- _TASK GOAL_
In how many lines of the records does "computer" appear? Answer with one number.

- _MATERIAL FOR THIS TASK_
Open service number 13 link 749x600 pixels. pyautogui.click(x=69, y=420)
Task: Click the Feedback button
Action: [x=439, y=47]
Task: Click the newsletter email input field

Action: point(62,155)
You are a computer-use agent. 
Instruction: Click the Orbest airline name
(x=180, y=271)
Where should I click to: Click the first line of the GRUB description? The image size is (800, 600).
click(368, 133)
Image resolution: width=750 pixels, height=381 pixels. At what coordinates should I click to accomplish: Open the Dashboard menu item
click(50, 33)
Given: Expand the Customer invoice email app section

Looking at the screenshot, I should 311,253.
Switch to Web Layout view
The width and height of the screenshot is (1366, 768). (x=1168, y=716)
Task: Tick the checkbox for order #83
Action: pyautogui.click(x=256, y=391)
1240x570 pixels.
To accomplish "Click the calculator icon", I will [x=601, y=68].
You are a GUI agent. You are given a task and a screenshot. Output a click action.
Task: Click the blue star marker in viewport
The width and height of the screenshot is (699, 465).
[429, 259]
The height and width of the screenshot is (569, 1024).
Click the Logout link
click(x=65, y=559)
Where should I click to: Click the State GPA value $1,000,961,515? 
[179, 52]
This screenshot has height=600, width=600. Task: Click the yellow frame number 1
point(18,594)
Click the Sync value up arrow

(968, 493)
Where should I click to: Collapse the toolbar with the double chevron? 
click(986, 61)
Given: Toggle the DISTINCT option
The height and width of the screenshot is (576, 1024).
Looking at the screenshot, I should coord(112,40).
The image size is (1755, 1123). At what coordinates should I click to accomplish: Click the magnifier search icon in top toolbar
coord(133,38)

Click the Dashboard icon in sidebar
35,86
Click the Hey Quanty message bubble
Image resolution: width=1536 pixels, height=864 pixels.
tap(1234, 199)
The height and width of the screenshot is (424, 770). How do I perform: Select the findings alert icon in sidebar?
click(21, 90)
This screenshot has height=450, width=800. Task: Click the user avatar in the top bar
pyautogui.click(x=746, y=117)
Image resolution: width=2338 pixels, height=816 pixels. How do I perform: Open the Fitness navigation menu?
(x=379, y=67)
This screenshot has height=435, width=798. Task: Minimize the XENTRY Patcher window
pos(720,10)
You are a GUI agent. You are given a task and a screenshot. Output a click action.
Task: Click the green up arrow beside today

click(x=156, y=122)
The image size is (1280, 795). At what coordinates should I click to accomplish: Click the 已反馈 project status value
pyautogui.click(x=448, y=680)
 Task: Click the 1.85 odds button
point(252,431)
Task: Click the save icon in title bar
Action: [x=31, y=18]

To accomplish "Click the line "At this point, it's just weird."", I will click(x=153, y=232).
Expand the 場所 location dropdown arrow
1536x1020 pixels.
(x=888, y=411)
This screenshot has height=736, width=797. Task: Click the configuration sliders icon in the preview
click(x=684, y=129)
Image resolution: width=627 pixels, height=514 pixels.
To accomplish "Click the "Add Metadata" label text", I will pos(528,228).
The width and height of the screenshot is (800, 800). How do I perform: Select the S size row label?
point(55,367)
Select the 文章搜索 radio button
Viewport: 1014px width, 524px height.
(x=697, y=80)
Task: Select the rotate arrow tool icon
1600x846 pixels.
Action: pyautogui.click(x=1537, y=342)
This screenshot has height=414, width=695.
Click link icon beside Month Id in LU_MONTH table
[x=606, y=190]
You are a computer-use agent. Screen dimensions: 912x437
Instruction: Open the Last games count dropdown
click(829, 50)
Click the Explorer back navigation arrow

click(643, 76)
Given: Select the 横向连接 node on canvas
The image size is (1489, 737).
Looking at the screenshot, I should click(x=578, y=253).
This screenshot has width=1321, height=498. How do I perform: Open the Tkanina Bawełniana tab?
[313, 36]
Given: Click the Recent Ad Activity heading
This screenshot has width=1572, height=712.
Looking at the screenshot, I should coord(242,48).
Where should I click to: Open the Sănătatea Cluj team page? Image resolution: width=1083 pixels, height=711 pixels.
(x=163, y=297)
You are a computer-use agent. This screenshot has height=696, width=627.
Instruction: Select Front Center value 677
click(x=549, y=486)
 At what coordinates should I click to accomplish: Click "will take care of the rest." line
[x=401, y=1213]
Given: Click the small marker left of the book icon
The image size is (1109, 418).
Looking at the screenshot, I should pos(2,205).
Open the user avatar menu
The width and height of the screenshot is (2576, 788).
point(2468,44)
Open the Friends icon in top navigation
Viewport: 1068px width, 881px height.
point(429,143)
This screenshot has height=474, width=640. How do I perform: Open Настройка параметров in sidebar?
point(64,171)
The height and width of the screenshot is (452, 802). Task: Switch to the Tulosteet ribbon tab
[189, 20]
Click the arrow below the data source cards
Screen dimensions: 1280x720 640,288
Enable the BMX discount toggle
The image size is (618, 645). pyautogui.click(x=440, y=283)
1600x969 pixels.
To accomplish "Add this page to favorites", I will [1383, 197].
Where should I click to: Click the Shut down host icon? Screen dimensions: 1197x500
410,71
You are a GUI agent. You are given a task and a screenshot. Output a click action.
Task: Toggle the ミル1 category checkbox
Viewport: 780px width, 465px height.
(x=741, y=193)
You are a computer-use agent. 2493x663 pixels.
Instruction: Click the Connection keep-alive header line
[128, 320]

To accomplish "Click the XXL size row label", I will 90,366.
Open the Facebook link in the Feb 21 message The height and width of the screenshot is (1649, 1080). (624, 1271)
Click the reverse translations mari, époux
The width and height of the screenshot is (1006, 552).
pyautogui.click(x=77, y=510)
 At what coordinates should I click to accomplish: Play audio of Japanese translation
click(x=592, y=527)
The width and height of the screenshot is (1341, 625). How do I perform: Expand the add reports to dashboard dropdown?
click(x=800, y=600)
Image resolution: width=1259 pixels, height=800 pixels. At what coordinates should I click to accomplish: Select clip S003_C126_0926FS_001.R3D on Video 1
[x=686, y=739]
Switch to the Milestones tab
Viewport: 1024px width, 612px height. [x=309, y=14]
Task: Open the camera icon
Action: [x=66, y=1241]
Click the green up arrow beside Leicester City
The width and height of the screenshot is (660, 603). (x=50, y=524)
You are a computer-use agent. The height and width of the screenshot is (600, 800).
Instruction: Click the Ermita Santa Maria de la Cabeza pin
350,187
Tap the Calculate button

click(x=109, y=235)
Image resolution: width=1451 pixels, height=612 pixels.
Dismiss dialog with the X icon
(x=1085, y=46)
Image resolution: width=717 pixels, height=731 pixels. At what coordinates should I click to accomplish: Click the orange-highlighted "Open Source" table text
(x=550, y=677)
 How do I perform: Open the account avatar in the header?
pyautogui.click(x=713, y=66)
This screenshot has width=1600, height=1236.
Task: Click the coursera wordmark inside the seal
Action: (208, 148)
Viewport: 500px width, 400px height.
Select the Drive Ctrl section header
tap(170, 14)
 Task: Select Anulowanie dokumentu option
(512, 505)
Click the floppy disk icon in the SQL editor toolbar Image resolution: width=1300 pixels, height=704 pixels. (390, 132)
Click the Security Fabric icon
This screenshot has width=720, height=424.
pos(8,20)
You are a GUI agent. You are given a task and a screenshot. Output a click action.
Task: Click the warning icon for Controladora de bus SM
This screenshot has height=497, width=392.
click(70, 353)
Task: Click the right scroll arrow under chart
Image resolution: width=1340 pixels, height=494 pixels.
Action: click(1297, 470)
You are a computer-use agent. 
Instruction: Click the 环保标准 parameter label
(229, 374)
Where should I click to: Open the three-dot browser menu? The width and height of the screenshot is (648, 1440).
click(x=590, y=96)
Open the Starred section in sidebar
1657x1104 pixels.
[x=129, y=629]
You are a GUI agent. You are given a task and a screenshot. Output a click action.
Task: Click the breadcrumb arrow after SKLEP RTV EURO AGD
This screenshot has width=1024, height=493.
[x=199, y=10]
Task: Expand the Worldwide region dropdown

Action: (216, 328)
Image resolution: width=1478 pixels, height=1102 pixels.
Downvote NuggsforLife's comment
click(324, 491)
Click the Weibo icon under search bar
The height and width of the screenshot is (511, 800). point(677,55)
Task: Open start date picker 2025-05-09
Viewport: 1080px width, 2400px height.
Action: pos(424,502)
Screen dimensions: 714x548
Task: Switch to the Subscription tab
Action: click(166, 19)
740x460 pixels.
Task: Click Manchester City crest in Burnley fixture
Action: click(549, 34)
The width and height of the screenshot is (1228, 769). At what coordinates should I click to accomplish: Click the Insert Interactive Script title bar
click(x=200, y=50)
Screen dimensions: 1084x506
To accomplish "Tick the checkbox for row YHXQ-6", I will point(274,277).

- _REPLY_
6